— Start Data lines —
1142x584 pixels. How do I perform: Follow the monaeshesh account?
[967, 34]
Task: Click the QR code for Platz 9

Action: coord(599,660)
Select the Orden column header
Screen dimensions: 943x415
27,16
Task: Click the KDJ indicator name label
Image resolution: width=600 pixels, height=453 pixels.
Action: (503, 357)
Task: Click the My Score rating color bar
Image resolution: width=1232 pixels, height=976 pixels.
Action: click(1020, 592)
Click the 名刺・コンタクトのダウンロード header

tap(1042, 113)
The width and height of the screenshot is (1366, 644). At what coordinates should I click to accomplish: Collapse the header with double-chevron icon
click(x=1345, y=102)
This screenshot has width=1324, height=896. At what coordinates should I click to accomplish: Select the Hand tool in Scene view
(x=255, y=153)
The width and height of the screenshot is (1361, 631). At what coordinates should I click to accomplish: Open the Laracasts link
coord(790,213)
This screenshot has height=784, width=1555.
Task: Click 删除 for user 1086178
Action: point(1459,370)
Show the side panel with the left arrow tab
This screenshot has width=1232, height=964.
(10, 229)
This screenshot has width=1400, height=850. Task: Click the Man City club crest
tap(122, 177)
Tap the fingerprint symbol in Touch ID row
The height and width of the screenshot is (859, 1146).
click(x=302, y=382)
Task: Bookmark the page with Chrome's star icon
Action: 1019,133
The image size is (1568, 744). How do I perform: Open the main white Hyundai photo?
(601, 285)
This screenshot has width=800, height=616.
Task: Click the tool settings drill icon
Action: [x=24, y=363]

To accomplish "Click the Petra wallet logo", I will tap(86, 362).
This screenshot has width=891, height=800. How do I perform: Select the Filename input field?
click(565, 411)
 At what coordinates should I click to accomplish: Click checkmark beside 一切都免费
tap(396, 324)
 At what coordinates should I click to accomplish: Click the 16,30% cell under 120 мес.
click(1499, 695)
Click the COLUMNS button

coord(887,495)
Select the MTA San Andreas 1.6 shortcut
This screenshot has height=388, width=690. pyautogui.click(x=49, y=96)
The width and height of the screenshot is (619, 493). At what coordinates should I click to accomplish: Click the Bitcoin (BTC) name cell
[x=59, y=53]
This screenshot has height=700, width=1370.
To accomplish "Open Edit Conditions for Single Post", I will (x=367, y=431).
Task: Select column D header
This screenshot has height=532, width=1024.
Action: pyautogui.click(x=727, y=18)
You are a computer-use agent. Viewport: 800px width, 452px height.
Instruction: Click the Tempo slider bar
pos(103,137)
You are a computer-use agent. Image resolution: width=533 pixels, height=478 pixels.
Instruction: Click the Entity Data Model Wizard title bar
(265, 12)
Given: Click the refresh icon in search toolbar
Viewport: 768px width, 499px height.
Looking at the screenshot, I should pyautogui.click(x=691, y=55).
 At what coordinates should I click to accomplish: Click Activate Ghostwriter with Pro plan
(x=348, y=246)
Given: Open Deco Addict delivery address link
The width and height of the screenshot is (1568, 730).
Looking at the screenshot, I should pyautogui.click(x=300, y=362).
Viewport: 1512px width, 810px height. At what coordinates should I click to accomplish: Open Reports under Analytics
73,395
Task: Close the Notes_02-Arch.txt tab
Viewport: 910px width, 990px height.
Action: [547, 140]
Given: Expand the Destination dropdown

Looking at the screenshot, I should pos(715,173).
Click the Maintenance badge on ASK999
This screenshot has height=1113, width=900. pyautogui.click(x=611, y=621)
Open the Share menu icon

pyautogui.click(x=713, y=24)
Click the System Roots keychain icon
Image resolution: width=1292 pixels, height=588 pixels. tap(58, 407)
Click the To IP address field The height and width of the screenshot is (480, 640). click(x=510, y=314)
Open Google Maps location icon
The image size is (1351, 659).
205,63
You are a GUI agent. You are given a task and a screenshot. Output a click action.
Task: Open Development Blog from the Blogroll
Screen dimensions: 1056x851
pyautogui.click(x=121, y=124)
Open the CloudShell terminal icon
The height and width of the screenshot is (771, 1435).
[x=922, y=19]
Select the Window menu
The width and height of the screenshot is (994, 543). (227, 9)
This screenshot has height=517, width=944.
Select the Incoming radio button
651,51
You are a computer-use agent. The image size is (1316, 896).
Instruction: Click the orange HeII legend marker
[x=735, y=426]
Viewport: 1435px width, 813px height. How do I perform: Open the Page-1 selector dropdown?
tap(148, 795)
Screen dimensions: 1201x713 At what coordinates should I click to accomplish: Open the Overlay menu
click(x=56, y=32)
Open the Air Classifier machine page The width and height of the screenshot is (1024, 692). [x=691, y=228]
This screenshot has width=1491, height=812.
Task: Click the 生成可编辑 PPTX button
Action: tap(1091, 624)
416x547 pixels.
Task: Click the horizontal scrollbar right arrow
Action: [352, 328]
— End Data lines —
Exercise task:
Rewrite all of the items above, replacing "At what coordinates should I click to accomplish" with "Where should I click to carry out" and leaving everything else unchanged.

Complete answer:
1142x584 pixels. How do I perform: Follow the monaeshesh account?
[967, 34]
Task: Click the QR code for Platz 9

Action: coord(599,660)
Select the Orden column header
Screen dimensions: 943x415
27,16
Task: Click the KDJ indicator name label
Image resolution: width=600 pixels, height=453 pixels.
Action: (503, 357)
Task: Click the My Score rating color bar
Image resolution: width=1232 pixels, height=976 pixels.
Action: click(1020, 592)
Click the 名刺・コンタクトのダウンロード header

tap(1042, 113)
The width and height of the screenshot is (1366, 644). Where should I click to carry out: Collapse the header with double-chevron icon
click(x=1345, y=102)
This screenshot has width=1324, height=896. Where should I click to carry out: Select the Hand tool in Scene view
(x=255, y=153)
The width and height of the screenshot is (1361, 631). Where should I click to carry out: Open the Laracasts link
coord(790,213)
This screenshot has height=784, width=1555.
Task: Click 删除 for user 1086178
Action: point(1459,370)
Show the side panel with the left arrow tab
This screenshot has width=1232, height=964.
(10, 229)
This screenshot has width=1400, height=850. Task: Click the Man City club crest
tap(122, 177)
Tap the fingerprint symbol in Touch ID row
The height and width of the screenshot is (859, 1146).
click(x=302, y=382)
Task: Bookmark the page with Chrome's star icon
Action: 1019,133
The image size is (1568, 744). How do I perform: Open the main white Hyundai photo?
(601, 285)
This screenshot has width=800, height=616.
Task: Click the tool settings drill icon
Action: [x=24, y=363]

To accomplish "Click the Petra wallet logo", I will tap(86, 362).
This screenshot has width=891, height=800. How do I perform: Select the Filename input field?
click(565, 411)
 Where should I click to carry out: Click checkmark beside 一切都免费
tap(396, 324)
 Where should I click to carry out: Click the 16,30% cell under 120 мес.
click(1499, 695)
Click the COLUMNS button

coord(887,495)
Select the MTA San Andreas 1.6 shortcut
This screenshot has height=388, width=690. pyautogui.click(x=49, y=96)
The width and height of the screenshot is (619, 493). Where should I click to carry out: Click the Bitcoin (BTC) name cell
[x=59, y=53]
This screenshot has height=700, width=1370.
To accomplish "Open Edit Conditions for Single Post", I will (x=367, y=431).
Task: Select column D header
This screenshot has height=532, width=1024.
Action: pyautogui.click(x=727, y=18)
You are a computer-use agent. Viewport: 800px width, 452px height.
Instruction: Click the Tempo slider bar
pos(103,137)
You are a computer-use agent. Image resolution: width=533 pixels, height=478 pixels.
Instruction: Click the Entity Data Model Wizard title bar
(265, 12)
Given: Click the refresh icon in search toolbar
Viewport: 768px width, 499px height.
Looking at the screenshot, I should pyautogui.click(x=691, y=55).
 Where should I click to carry out: Click Activate Ghostwriter with Pro plan
(x=348, y=246)
Given: Open Deco Addict delivery address link
The width and height of the screenshot is (1568, 730).
Looking at the screenshot, I should pyautogui.click(x=300, y=362).
Viewport: 1512px width, 810px height. Where should I click to carry out: Open Reports under Analytics
73,395
Task: Close the Notes_02-Arch.txt tab
Viewport: 910px width, 990px height.
Action: [547, 140]
Given: Expand the Destination dropdown

Looking at the screenshot, I should pos(715,173).
Click the Maintenance badge on ASK999
This screenshot has height=1113, width=900. pyautogui.click(x=611, y=621)
Open the Share menu icon

pyautogui.click(x=713, y=24)
Click the System Roots keychain icon
Image resolution: width=1292 pixels, height=588 pixels. tap(58, 407)
Click the To IP address field The height and width of the screenshot is (480, 640). click(x=510, y=314)
Open Google Maps location icon
The image size is (1351, 659).
205,63
You are a GUI agent. You are given a task and a screenshot. Output a click action.
Task: Open Development Blog from the Blogroll
Screen dimensions: 1056x851
pyautogui.click(x=121, y=124)
Open the CloudShell terminal icon
The height and width of the screenshot is (771, 1435).
[x=922, y=19]
Select the Window menu
The width and height of the screenshot is (994, 543). (227, 9)
This screenshot has height=517, width=944.
Select the Incoming radio button
651,51
You are a computer-use agent. The image size is (1316, 896).
Instruction: Click the orange HeII legend marker
[x=735, y=426]
Viewport: 1435px width, 813px height. How do I perform: Open the Page-1 selector dropdown?
tap(148, 795)
Screen dimensions: 1201x713 Where should I click to carry out: Open the Overlay menu
click(x=56, y=32)
Open the Air Classifier machine page The width and height of the screenshot is (1024, 692). [x=691, y=228]
This screenshot has width=1491, height=812.
Task: Click the 生成可编辑 PPTX button
Action: tap(1091, 624)
416x547 pixels.
Task: Click the horizontal scrollbar right arrow
Action: [352, 328]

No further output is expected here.